The older child could even help dress or bottle feed the baby depending on their age and ability. Don't choose busywork for them; children can tell when it doesn't matter. Children who help with jobs that really matter have a boost in self-esteem. In other cultures, a three year old might help herd goats with a sense of self-worth and contribution to the family. Helpful jobs in our culture might be sorting laundry, folding washclothes, etc. Just be sure not to redo their work in from of them as much as possible.

Giving the older child a plastic baby doll is an opportunity for them to interact with the new routines they are seeing. (This doll could even be a gift from the new brother/sister to their big sib given at the time of introduction after birth.) They could feed their doll while the baby is feeding. This goes for changing diapers, bathing, dressing, etc. Be sure to invite them into this process so they can mirror what you're doing and feel included in this new way of life. When feeding the baby, you could cuddle and read to the older sibling. The baby is hearing your voice and the older child gets special reading time together.

As the children get older and the little sibling becomes a toddler, be sure to make a space for the older child's things to go untouched. Make a special box or tray for their artwork which can be easily placed out of reach. Sibling rivalry may start when the little one destroys the older sibling's work and it seems that the parents don't care about it being messed up. Use a lid to build lego towers so that it can be picked up and moved elsewhere if needed. Toddlers don't understand ownership. The idea is to balance letting both children explore with healthy boundaries, learning to value everyone's work.

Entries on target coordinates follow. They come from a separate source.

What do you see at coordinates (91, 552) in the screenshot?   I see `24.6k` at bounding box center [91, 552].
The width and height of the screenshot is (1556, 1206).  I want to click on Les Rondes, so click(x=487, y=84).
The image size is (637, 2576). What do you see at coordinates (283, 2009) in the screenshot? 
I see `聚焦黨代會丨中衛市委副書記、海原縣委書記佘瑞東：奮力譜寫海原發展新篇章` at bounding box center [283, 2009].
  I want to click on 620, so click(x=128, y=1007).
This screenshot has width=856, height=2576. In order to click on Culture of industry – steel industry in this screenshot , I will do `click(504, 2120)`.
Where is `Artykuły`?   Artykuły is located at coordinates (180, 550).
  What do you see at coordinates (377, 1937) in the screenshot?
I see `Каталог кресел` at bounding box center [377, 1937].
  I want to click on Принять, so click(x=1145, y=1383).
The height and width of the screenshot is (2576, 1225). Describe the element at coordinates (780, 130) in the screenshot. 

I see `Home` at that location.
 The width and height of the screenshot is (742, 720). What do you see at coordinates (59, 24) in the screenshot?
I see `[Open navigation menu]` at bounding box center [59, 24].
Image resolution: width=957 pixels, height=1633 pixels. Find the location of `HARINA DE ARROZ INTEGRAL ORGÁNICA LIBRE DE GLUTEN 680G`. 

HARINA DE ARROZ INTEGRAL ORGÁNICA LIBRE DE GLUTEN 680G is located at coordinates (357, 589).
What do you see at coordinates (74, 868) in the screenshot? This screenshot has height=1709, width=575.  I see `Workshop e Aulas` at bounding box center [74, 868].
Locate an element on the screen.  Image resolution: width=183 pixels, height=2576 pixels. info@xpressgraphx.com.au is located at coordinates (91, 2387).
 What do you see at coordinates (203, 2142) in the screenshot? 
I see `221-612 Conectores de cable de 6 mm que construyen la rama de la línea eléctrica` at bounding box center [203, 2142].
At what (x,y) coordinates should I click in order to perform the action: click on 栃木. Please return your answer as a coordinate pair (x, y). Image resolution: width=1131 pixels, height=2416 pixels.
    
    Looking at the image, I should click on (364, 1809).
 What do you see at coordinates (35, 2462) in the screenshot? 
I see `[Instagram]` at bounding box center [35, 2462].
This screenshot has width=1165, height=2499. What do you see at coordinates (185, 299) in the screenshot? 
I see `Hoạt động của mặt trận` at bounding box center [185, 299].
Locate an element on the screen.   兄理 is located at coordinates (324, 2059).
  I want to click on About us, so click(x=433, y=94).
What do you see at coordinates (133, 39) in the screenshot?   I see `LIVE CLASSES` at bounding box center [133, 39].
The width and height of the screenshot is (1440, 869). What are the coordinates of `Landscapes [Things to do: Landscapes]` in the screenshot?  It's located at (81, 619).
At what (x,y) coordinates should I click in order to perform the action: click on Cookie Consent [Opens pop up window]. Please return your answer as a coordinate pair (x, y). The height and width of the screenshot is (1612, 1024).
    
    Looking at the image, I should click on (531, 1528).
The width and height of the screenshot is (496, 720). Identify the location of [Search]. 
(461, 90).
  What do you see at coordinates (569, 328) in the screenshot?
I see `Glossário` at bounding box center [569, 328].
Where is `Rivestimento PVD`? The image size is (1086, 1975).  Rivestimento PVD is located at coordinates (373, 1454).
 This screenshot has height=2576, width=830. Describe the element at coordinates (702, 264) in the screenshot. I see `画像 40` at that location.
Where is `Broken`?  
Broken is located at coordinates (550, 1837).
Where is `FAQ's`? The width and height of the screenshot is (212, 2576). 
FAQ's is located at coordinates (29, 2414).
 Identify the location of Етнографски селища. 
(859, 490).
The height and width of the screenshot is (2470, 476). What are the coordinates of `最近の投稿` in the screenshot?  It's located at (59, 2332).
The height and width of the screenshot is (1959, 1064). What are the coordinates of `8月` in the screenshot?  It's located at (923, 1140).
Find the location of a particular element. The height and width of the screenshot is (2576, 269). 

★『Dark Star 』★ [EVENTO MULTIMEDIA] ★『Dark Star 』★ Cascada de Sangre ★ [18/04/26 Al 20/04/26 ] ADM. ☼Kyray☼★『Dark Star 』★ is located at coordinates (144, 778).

There are certain settings that are prime for playing together like in the sandbox or at bath time. If destruction starts to creep in with little wandering hands, make separate spaces or change activities. Don't always have the older child give something to the younger. Help the baby/toddler to give and share with their older sibling. If the older child then needs some alone time: 1. give them time to themselves safely without the baby around, 2. give them play time with a friend of their own age. It's tempting to put one or the other child in front of a screen to stop getting in the way. However, children need to learn by doing. A flat screen prevents their brains from develping as it would in a three dimensional world.

People will say that siblings always fight. No, it's a choice. It doesn't have to happen that way. Inevitably, there will be squabbles but a parent can intervene early stating: "In our family, we use our words to build up and not hurt. Can you take a few deep breaths and try to say what is happening calmly?" The hope is that the child will use these skills the rest of their life. This isn't a guarantee but it's a helpful start.